— START Text section —
Claudine Gay has resigned as Harvard's president, just six months into her post.

The decision makes Gay, Harvard's first Black and second female president, the shortest-tenured head in the university's history.

In a letter to the Harvard community Tuesday, Gay called the decision "difficult beyond words," but said that in consultation with the Harvard Corporation, the university's top governing board, it became clear to her that it was in Harvard's best interest.

According to a separate email from the Harvard Corporation, Alan M. Garber, Harvard's provost for the past 12 years, will serve as interim president until a new permanent leader can be found.

In their statement, the 11 fellows of the Corporation said they had accepted Gay's resignation "with sorrow," adding Gay had shown "remarkable resilience in the face of deeply personal and sustained attacks."

"While some of this has played out in the public domain, much of it has taken the form of repugnant and in some cases racist vitriol directed at her through disgraceful emails and phone calls," the statement said.

The decision comes after months of controversy about Gay's handling of pro-Palestinian protest on campus and mounting allegations of plagiarism in her academic work as a political scientist. And it represents a jolting reversal of course atop America's oldest university: the Harvard Corporation had announced plans to stand by Gay in mid-December.
— END Text section —
** Exercise instructions **
Continue the news report on Claudine Gay's resignation from Harvard, picking up right after its last sentence. You won't need the listing that follows this text.
— START Collected data —
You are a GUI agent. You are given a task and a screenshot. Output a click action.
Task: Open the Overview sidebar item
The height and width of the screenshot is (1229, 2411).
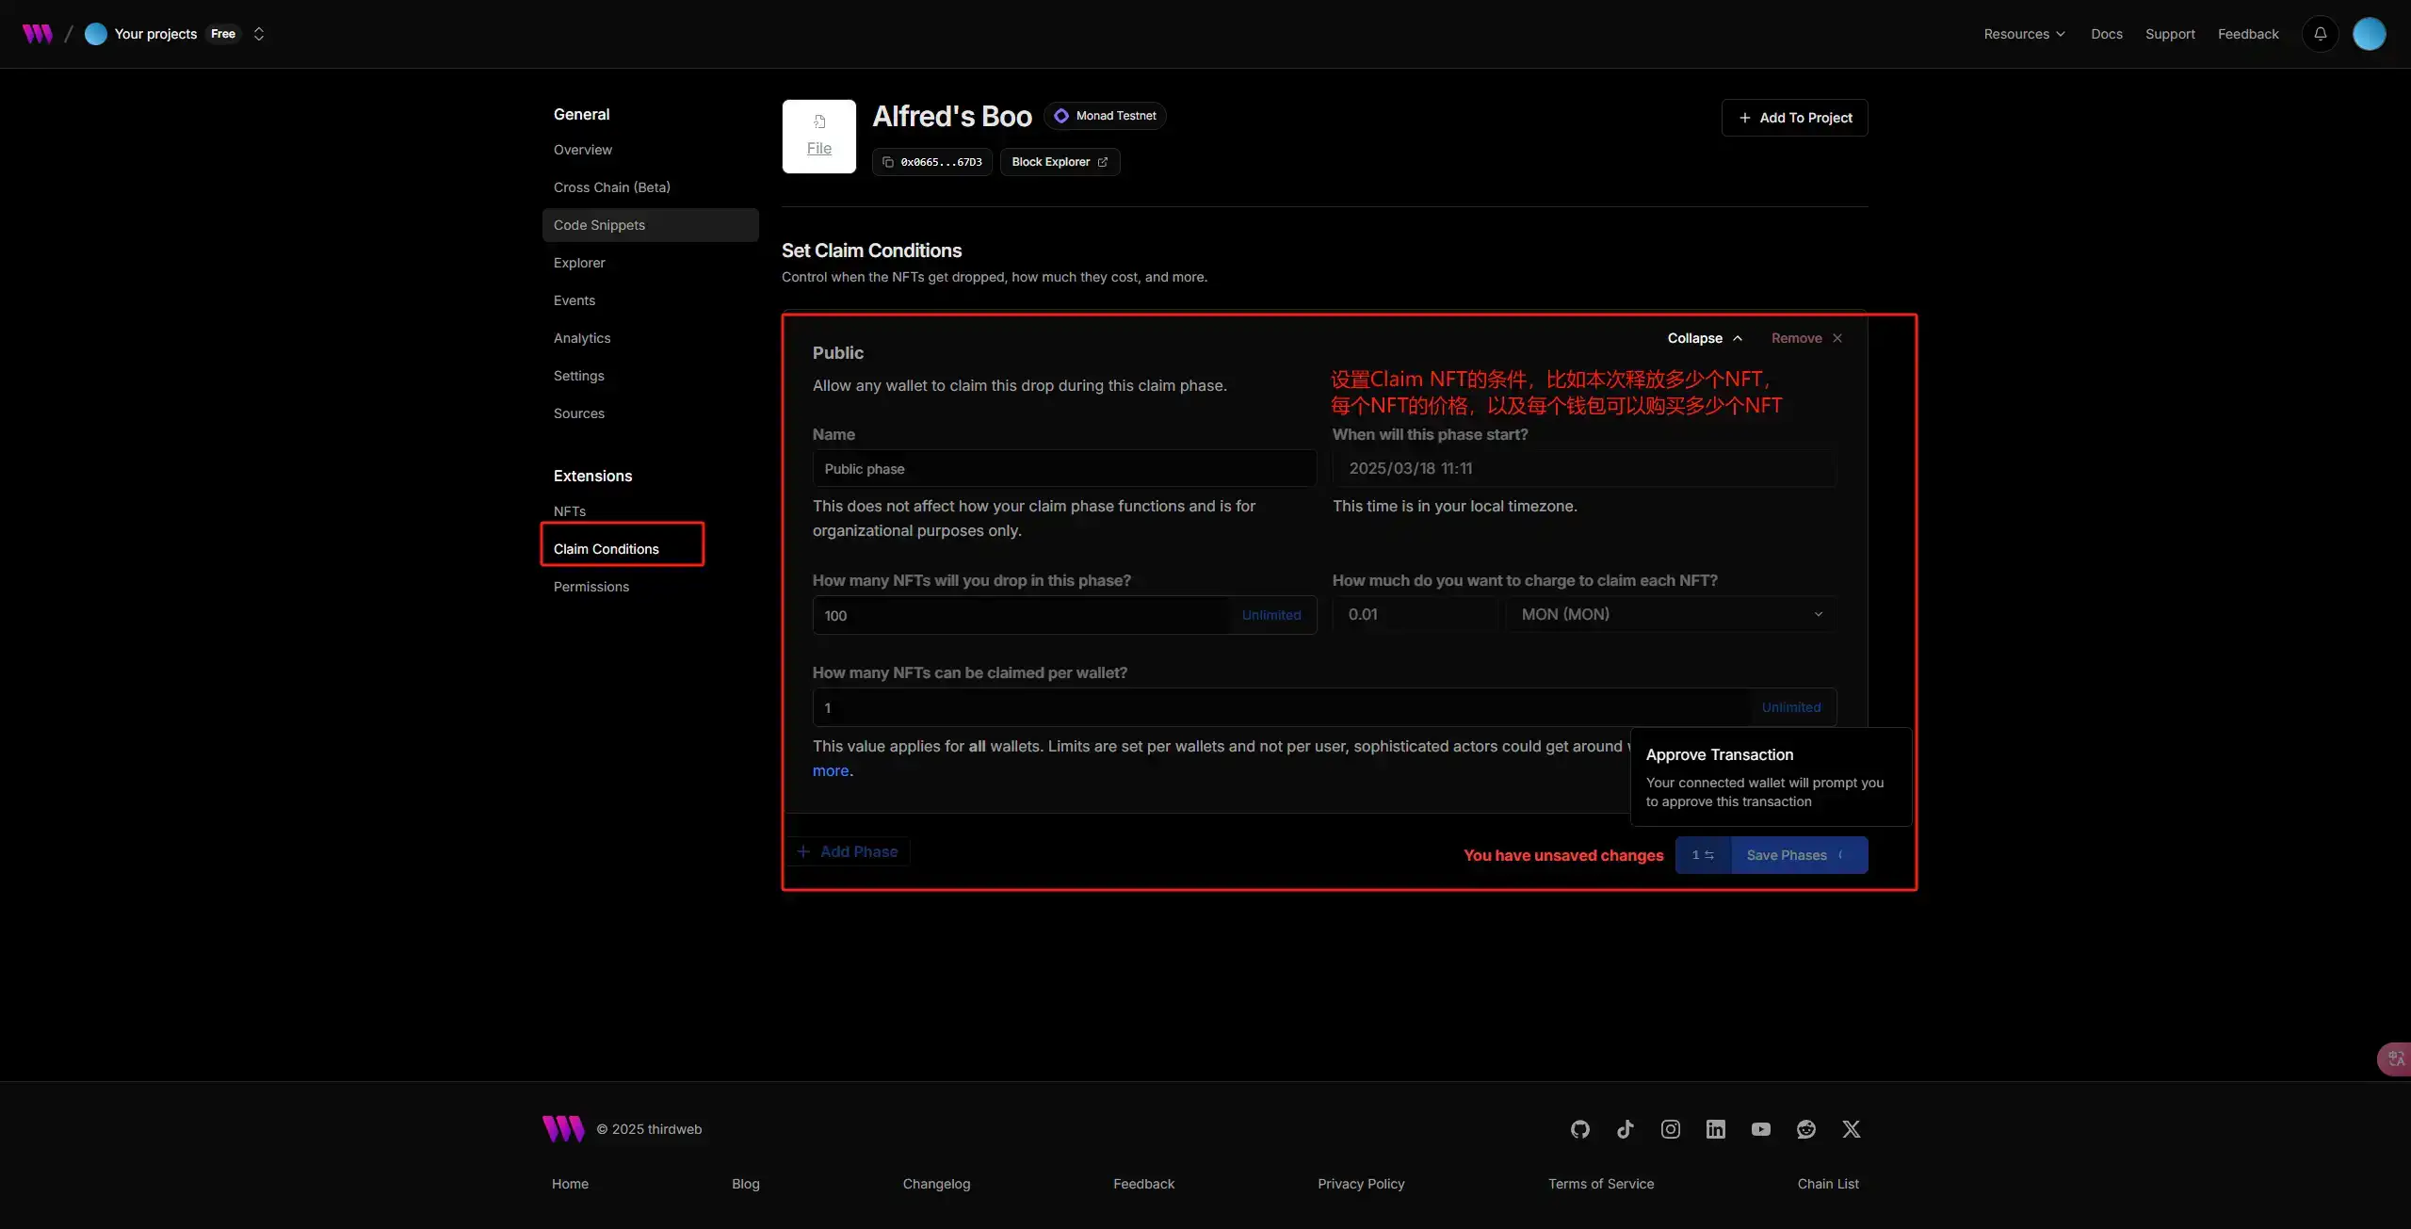pyautogui.click(x=582, y=150)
— END Collected data —
** Written response **
On Tuesday, the Washington Free Beacon — a conservative outlet that has been critical of Gay since Hamas's Oct. 7 attacks on Israel sparked campus protest — reported six new allegations of plagiarism by Gay, implicating nearly half of her published articles.

Last month, Gay and the Corporation said she would amend or correct writings published between 2001 and 2017 as well as her 1997 PhD dissertation for failing to attribute or cite certain sections. However, the school said it found no evidence of research misconduct by Gay — findings which have split some in the campus community about standards set for university presidents versus students.

The news of Gay's resignation left many on campus reeling.

Ryan Enos, a professor of government, helped lead a petition campaign in support of Gay in mid-December. He called her departure "incredibly sad" for Gay, for Harvard, and for American universities.

"Regardless of what you think of the merits of her positions on international issues, or... the accusations against her around plagiarism, those are things that need careful consideration," Enos said. "This was certainly not an example of that."

Harvard has grown increasingly diverse in recent years, and Gay's leadership had a particular meaning, said Jaime Sanchez, Jr., a postdoctoral fellow at the school.

"As the child of [Haitian] immigrants, and a person of color, there was a lot of hope and inspiration that derived from her just being there," Sanchez said.

As a result, her abrupt departure is all the more painful, he said.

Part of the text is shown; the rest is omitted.